Question 3: If you were to put some ocean water into your purification column the activated charcoal would take out the fishy taste but not the saltiness, which is mostly from dissolved sodium and chlorine.

The deionizing resin that's in your column is made of two resins. I scanned this dual resin from your kit. When a positively charged sodium ion (Na+) touches a black resin sphere, it is trapped and a hydrogen [H+] ion takes its place. If the negatively charged chlorine ion touches a clear resin sphere a negatively charged hydroxide ion [OH-] take its place. When H+ and OH- comes together, what is formed? Hint: visit this link to Experiment 2 Lab 1 for image regarding this. Use your browser back arrow to get back here.

Question 4: You might wonder why would you care what the pH of some liquid is. One reason is that acids attack and dissolve most metals (many are toxic).

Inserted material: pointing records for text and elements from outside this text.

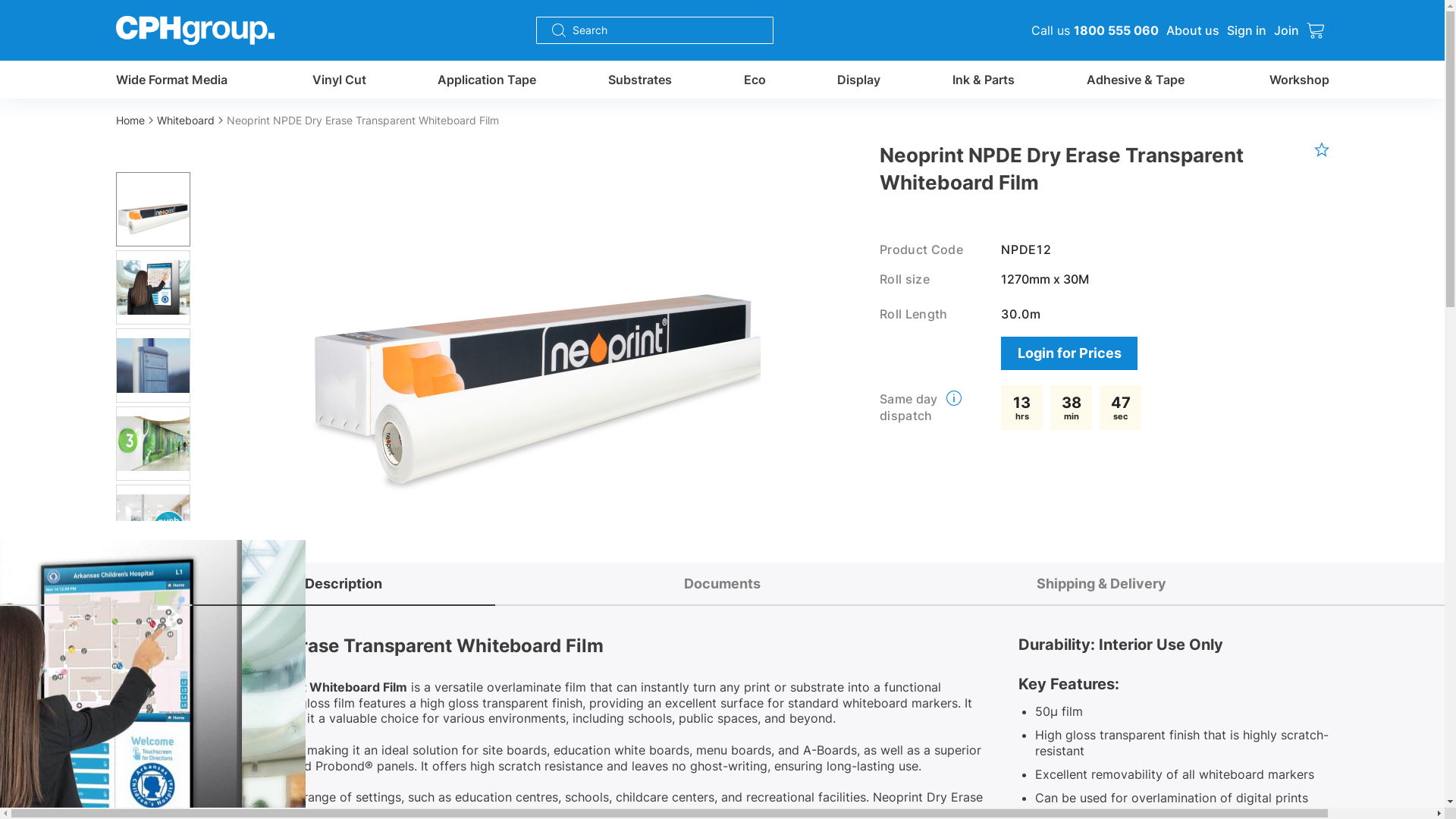
Home Element type: text (135, 119)
About us Element type: text (1192, 30)
Sign in Element type: text (1246, 30)
Call us 1800 555 060 Element type: text (1094, 30)
favourite product Element type: hover (1320, 148)
Login for Prices Element type: text (1069, 353)
Join Element type: text (1286, 30)
Whiteboard Element type: text (190, 119)
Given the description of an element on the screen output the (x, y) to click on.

The positive hydrogen ion [H+] tends to pull off an electron from the metal, making the metal atom positive, which causes water to pull the metal into the solution. If water is acidic, iron pipes will dissolve. Fortunately, most pipes used in homes now are copper, which resists acids. However, your copper pipes are soldered together with solder made of tin and lead. From the chart, you can see that tin and lead would be dissolved by acids in the water. In the home you would be drinking water contaminated by lead. Some companies promote lead-free solder using tin and antimony. Go to this site http://householdproducts.nlm.nih.gov/
and do a search for "solder." Click on the product named, "Hercules Swif 95 Lead Free 95/5 Tin Antimony Solder."  Report on some of the dangers of antimony. You will learn that many products promoted as being safer (example, lead-free), may not be. Antimony is just below Hydrogen in the chart, so even though it is very dangerous to the plumber, it won't dissolve if the water is acidic. Check the "Oatey Silver Lead-Free Solder" and see if that is any safer to use.